Nothing other than the lines from the one containing "Task: Enable channel 2 via the 100mV box" through the last line of the data below should be output, each reproduced exactly.

━━━

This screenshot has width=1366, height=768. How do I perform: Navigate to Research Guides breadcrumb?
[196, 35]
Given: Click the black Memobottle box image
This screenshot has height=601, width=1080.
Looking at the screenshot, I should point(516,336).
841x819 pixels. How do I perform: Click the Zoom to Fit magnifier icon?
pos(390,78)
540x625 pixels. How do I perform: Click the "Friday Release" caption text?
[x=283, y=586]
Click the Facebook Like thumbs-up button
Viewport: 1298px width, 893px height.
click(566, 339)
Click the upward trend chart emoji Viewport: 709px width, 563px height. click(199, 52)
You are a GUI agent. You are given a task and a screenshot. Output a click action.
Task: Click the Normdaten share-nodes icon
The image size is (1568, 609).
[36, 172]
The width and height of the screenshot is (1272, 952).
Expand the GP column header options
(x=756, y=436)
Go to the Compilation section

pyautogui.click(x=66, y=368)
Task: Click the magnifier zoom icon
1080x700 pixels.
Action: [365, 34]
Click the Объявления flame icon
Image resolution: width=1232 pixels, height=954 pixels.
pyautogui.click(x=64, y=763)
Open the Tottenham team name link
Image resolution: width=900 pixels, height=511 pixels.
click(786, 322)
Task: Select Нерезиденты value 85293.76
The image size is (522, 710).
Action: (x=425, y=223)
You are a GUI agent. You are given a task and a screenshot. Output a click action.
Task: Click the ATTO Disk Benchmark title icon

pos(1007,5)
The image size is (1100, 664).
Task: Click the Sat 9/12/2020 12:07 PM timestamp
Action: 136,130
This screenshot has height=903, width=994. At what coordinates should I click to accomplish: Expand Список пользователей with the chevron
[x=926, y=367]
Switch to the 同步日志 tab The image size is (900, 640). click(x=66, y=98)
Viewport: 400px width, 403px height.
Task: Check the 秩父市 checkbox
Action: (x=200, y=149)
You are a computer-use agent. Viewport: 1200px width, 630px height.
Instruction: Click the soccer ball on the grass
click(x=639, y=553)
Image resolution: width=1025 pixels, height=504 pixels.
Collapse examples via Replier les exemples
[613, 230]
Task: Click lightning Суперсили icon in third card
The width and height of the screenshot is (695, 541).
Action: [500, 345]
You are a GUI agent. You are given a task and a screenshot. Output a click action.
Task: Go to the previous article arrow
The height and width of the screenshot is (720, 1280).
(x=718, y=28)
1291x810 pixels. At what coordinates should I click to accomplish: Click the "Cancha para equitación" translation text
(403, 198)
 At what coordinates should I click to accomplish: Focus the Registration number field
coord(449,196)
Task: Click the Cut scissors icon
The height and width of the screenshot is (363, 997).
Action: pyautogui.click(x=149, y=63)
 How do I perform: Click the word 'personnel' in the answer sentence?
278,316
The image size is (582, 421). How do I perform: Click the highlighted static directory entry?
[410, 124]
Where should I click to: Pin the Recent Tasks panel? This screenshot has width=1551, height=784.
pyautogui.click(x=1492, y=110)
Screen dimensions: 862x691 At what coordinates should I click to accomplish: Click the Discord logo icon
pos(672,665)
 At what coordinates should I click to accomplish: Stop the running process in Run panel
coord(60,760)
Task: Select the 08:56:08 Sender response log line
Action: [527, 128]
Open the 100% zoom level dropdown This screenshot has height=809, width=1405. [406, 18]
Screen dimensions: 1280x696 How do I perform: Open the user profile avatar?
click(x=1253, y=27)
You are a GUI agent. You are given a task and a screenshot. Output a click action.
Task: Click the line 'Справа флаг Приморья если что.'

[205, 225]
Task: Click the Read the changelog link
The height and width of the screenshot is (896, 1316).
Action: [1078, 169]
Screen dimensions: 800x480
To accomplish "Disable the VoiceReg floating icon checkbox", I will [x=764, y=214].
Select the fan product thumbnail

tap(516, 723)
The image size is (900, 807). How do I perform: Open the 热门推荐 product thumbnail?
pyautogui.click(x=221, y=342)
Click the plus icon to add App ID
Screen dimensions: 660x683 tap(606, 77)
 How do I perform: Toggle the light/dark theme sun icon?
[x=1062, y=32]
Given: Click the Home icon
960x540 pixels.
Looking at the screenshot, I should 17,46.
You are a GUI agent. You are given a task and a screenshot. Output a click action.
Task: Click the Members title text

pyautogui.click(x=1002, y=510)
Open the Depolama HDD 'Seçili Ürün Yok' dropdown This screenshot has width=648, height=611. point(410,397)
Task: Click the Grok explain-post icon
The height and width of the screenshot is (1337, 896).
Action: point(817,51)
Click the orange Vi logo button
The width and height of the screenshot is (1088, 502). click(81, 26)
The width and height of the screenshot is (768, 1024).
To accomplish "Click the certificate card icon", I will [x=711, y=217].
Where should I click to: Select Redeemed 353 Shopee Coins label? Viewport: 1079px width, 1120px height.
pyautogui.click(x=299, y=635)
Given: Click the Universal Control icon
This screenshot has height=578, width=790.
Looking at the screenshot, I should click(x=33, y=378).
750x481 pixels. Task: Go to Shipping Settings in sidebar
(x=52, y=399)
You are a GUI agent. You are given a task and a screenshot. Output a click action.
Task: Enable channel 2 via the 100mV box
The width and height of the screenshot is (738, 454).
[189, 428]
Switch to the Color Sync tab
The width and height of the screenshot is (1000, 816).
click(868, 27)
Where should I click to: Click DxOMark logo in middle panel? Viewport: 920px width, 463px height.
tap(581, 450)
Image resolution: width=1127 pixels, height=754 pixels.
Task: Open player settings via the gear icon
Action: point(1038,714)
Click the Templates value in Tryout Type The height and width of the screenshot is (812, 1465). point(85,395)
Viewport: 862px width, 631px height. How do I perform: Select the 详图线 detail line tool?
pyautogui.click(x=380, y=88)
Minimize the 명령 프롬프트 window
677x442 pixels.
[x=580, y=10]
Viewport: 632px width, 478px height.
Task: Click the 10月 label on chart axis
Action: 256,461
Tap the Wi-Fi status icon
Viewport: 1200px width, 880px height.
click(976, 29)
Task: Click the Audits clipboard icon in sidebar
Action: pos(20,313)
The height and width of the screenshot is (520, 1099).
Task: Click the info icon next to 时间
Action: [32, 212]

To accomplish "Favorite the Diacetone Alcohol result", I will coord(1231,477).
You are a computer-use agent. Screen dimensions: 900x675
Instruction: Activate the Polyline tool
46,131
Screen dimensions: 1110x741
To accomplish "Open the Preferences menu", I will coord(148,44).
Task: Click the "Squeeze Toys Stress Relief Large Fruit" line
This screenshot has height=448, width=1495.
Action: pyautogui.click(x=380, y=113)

━━━

Response below:
Task: Enable channel 2 via the 100mV box
The width and height of the screenshot is (738, 454).
[189, 428]
Switch to the Color Sync tab
The width and height of the screenshot is (1000, 816).
click(868, 27)
Where should I click to: Click DxOMark logo in middle panel? Viewport: 920px width, 463px height.
tap(581, 450)
Image resolution: width=1127 pixels, height=754 pixels.
Task: Open player settings via the gear icon
Action: point(1038,714)
Click the Templates value in Tryout Type The height and width of the screenshot is (812, 1465). point(85,395)
Viewport: 862px width, 631px height. How do I perform: Select the 详图线 detail line tool?
pyautogui.click(x=380, y=88)
Minimize the 명령 프롬프트 window
677x442 pixels.
[x=580, y=10]
Viewport: 632px width, 478px height.
Task: Click the 10月 label on chart axis
Action: 256,461
Tap the Wi-Fi status icon
Viewport: 1200px width, 880px height.
click(976, 29)
Task: Click the Audits clipboard icon in sidebar
Action: pos(20,313)
The height and width of the screenshot is (520, 1099).
Task: Click the info icon next to 时间
Action: [32, 212]

To accomplish "Favorite the Diacetone Alcohol result", I will coord(1231,477).
You are a computer-use agent. Screen dimensions: 900x675
Instruction: Activate the Polyline tool
46,131
Screen dimensions: 1110x741
To accomplish "Open the Preferences menu", I will coord(148,44).
Task: Click the "Squeeze Toys Stress Relief Large Fruit" line
This screenshot has height=448, width=1495.
Action: pyautogui.click(x=380, y=113)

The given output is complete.